Chapter 7 Model Selection & Fitting

In this chapter it is applied all the theory seen so far through the lenses of R-INLA package on the scraped data. The hierarchical Latent Gaussian model to-be-fitted sets against the response monthly price with the other predictors scraped. As a consequence on top of the hierarchy i.e. the higher level the model places the likelihood of data for which a Normal distribution is specified. At the medium level the GMRF containing the latent components and distributed as a Multivariate Normal (centered in zero and with “markov” properties encoded in the precision matrix). In the end priors are specified both for measurement error precision and for the latent field (penalized in complexity) i.e. the variance of the spatial process and the Matérn hyper parameters. The SPDE approach trinagularize the spatial domain and makes possible to pass from a discrete surface to a continuous representation of the own process. This requires a series of steps ranging from mesh building, passing the mesh inside the Matérn obtaining the spde object and then reprojecting through the stack function. In the end the model is fitted integrating the spatial random field. Posterior distributions for parameters and hyper parameters are then evaluated and summarized.

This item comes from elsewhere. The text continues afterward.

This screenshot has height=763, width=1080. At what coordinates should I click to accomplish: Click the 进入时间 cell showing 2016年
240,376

In order to make the distribution of the response i.e. price (per month in €) approximately Normal it is applied a $log_{10}$ transformation (further transformation would have better Normalized data i.e. Box-Cox (Box and Cox 1964) and Yeo-Johnson (Yeo and Johnson 2000) however they over complicate interpretability). Moreover all of the numerical covariates e.g. condominium, sqmeter and photosnum have already been prepared in 6.1 and are further standardized and scaled. The Locations are represented in map plot 7.1 within the borders of the Municipality of Milan. At first the borders shapefile is imported from GeoPortale Milano. The corresponding CRS is in UTM (i.e. Eastings and Northings) which differs from the spatial covariates extracted (lat and long). Therefore the spatial entity needs to be rescaled and reprojected to the new CRS. In the end the latitude and the longitude points are overlayed to the borders as in figure 7.1.

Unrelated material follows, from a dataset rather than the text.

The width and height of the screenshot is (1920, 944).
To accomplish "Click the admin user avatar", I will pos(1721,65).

Figure 7.1: Milan Real Estate data within the Municpality borders, 4 points of interest

7.1 Model Specification & Mesh Assessement

WIth the aim to harness INLA power a hierarchical LGM need to be imposed. Its definition starts from fitting an exponential family distribution on Milan Real Estate Rental data $\mathbf{y}$ i.e. normal distribution:

\[ \mathbf{y}\sim \operatorname{Normal}\left(\boldsymbol\mu, \sigma_{e}^{2}\right) \]

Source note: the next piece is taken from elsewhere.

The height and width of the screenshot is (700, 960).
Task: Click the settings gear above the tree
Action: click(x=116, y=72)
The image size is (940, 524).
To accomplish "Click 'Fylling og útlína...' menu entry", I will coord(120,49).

Then the linear predictor i.e. the mean, since the function $\mathrm{g}\left(\boldsymbol\mu\right)$ is identity, is:

\[ \boldsymbol\eta=b_{0}+\boldsymbol x \boldsymbol\beta+\boldsymbol\xi \] where, following the notation in expression (4.1), $\boldsymbol\xi$ is the spatial random effect assigned to the function $f_1()$, for the set of coviarates $\boldsymbol{z}=\left(x_{1} = lat,\, x_{2} = long\right)$. $\boldsymbol\xi$ is also the GMRF defined in4.1, as a result it is distributed as a multivariate Normal centered in 0 and whose covariance function is Matérn (fig. 5.4) i.e. $\xi_{i} \sim N\left(\mathbf{0}, \mathbf{Q}_{\mathscr{C}}^{-1}\right)$. The precision matrix $\mathbf{Q}_{\mathscr{C}}^{-1}$ (see left panel in figure 4.1) is the one that requires to be treated with SPDE and its dimensions are $n \times n$, in this case when NAs are omitted and after imputation it results in $192 \times 192$. $\boldsymbol\beta$ are the model scraped covariates coefficients. Then the latent field is composed by $\boldsymbol{\theta}=\{\boldsymbol{\xi}, \boldsymbol{\beta}\}$. In the end following the traits of the final expression in 5.1 the LGM can be reformatted as follows,

\[ \boldsymbol{\mathbf{y}}=\boldsymbol{z} \boldsymbol{\beta}+\boldsymbol{\xi}+\boldsymbol{\varepsilon}, \quad \boldsymbol{\varepsilon} \sim N\left(\mathbf{0}, \sigma^2_{\varepsilon} I_{d}\right) \] Priors are assigned as Gaussian vagues ones for the $\boldsymbol\beta$ coefficients with fixed precision, indeed for the GMRF priors are assigned to the matérn process $\tilde{\boldsymbol\xi}$ as Penalized in Complexity. Thus following the steps and notation marked in sec. 4.1. the higher level eq. (4.3) is constituted by the likelihood, depending on hyper parameters $\boldsymbol\psi_1 = \{\sigma_{\varepsilon}^2\}$:

\[\pi(\boldsymbol{\mathbf{y}} \mid \boldsymbol{\theta}, \boldsymbol{\psi_1})=\prod_{i\ = 1}^{\mathbf{192}} \pi\left(y_{i} \mid \theta_{i}, \boldsymbol{\psi_1}\right)\]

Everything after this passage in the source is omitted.